**About this exercise:** Pick out the lines below that include the string "checkbox".
Available data below:
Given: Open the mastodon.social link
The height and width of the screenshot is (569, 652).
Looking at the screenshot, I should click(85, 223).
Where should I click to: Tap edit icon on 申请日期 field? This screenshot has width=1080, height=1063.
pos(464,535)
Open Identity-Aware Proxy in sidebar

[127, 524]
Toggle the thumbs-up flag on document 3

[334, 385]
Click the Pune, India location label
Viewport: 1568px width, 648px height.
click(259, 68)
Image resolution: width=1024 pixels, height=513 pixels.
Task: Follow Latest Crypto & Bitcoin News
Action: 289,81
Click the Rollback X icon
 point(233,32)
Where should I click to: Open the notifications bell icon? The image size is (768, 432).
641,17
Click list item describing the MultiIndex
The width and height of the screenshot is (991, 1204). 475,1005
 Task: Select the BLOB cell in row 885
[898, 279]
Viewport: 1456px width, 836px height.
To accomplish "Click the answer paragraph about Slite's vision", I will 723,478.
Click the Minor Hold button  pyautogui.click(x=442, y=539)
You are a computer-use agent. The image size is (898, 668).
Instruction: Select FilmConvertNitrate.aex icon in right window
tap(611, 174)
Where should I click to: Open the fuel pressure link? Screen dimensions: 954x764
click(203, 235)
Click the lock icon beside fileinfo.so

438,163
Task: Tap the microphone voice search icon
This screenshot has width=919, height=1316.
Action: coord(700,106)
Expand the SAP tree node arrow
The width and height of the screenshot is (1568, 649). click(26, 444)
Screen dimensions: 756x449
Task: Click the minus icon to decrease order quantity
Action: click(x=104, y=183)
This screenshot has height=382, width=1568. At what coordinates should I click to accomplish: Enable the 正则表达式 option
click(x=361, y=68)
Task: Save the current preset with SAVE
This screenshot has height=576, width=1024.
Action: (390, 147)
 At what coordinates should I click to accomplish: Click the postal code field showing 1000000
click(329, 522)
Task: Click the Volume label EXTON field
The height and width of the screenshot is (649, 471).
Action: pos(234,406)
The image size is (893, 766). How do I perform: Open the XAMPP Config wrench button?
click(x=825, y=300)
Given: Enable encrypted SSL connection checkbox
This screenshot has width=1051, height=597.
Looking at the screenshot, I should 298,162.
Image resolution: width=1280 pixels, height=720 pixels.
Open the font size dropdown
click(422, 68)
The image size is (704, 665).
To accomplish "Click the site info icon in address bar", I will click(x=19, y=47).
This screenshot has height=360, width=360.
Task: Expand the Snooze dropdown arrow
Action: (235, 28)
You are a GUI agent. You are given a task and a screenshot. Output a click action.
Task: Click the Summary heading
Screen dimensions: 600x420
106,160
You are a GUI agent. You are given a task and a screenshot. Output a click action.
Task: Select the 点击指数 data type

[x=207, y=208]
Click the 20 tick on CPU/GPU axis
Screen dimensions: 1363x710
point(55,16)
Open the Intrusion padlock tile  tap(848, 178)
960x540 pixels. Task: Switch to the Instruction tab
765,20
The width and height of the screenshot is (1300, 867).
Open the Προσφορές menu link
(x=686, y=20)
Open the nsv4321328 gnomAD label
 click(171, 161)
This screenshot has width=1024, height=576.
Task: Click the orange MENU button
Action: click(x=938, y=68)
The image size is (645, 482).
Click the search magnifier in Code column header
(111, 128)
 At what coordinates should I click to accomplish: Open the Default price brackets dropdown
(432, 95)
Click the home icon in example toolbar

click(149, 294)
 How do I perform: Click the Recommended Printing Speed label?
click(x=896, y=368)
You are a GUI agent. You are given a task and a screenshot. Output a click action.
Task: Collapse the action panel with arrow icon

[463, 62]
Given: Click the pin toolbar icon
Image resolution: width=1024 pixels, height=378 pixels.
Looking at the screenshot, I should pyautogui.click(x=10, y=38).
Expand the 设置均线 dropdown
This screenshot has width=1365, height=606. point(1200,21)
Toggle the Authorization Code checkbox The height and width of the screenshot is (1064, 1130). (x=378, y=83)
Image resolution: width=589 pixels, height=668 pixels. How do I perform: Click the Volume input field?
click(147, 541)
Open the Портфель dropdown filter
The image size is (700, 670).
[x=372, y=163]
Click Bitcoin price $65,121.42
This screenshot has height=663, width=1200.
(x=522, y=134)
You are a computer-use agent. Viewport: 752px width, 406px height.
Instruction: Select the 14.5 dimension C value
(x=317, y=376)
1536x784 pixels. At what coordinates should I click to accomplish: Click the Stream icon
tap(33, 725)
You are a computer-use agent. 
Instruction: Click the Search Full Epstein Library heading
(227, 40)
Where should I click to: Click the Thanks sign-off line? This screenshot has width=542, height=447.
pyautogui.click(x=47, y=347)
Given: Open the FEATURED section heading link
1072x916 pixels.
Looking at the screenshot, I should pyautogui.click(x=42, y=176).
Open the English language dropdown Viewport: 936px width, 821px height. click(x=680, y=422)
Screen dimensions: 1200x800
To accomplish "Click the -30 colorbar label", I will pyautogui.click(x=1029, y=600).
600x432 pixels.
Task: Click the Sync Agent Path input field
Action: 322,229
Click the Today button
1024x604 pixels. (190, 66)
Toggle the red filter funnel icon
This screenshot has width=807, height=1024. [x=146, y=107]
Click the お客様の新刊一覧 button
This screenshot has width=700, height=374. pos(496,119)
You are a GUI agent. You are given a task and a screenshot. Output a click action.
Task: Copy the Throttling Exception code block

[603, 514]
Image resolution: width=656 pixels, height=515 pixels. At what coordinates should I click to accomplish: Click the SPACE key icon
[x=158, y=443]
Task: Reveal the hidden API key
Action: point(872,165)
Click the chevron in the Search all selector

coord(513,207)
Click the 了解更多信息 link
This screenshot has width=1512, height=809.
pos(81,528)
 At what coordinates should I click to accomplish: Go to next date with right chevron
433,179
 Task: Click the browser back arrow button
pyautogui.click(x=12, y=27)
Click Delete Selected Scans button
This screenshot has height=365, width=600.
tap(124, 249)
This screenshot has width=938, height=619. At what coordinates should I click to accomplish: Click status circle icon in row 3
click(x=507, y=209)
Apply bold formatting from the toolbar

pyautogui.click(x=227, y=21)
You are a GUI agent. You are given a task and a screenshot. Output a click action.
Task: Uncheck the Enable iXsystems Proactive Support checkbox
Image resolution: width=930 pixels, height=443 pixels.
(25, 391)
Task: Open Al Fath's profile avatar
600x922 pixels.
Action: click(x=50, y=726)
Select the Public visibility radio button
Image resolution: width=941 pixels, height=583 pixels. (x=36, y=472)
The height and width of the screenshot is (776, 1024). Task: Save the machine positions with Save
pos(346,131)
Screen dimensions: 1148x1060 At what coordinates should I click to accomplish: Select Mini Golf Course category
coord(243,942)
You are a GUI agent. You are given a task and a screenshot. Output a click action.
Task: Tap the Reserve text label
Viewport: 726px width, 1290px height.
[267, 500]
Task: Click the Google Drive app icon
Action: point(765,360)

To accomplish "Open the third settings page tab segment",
End of Available data.
**Task solution:**
Given: Enable encrypted SSL connection checkbox
Toggle the Authorization Code checkbox The height and width of the screenshot is (1064, 1130). (x=378, y=83)
Task: Uncheck the Enable iXsystems Proactive Support checkbox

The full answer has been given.